‘Tis the season for giving… and scams


The holidays are all about the spirit of giving, like helping others who may be less fortunate. Unfortunately, the holidays are a prime time when scammers try to take advantage of your goodwill and kindness.

Charity scams

Many scammers know that you’re feeling more generous during this time of year. You may trust everyone you meet and trust they have good intentions with the money you’re going to donate. Scammers bet on this philosophy. Don’t let them trick you into giving to a charity that isn’t reputable.

Do your research and make sure you’re giving to a reputable cause. Go to GuideStar.org, CharityNavigator.org, or Give.org to look up the non-profit organization. If it doesn’t feel right, it’s probably not right.

Package theft

Simply Money Advisors’ research has found that 23 million Americans have had a package stolen at one point in time. With the increasing number of package deliveries over the holidays, it’s easy for ‘porch pirates’ to steal from your doorstep.

Make friends with your neighbors and ask if they’ll kindly grab your packages when they see them. You could also have your packages sent to your place of work if your employer approves.

Data breaches 

What retailer hasn’t had a data breach yet? You hear news of a new data breach almost every day.
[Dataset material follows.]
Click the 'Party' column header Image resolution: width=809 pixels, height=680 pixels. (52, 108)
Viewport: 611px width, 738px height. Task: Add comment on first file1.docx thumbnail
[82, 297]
As a society, we’ve become numb to identity theft and think it’s as common as getting a cold.

If you’re concerned about your information getting stolen, try using cash during the holidays. If you must pay with plastic, use your credit card and not your debit card – you don’t want thieves to have direct access to your checking account. Also, credit cards have more protection in case of fraud.

Suspicious links

Don’t you love Christmas cards? Your inbox is probably full of e-versions of them. Scammers recognize that you’re anticipating the arrival of such cards and are more likely to open their emails.

Scammers will riddle these holiday emails with malicious links, resulting in an attack on your device. A popular method is to send you fake shipping notifications or a package delivery problem.

Don’t fall for these tricks. Use the tracking code the retailer sends you and check directly with the shipping service to ensure there is not a delivery problem.

Free gift offers

Websites sometimes offer you a free gift or send you a letter in the mail requesting to exchange your personal information for $500.

Believe it or not, these companies don’t want to give you free money. They’re looking to steal your information. To better protect yourself, don’t click on these offers. Assume the only people trying to give you gifts are the people closest to you.

The Simply Money Point

It’s important to be a little more on alert during the holiday season. You would hope that people have the best intentions, but this may not always be the case.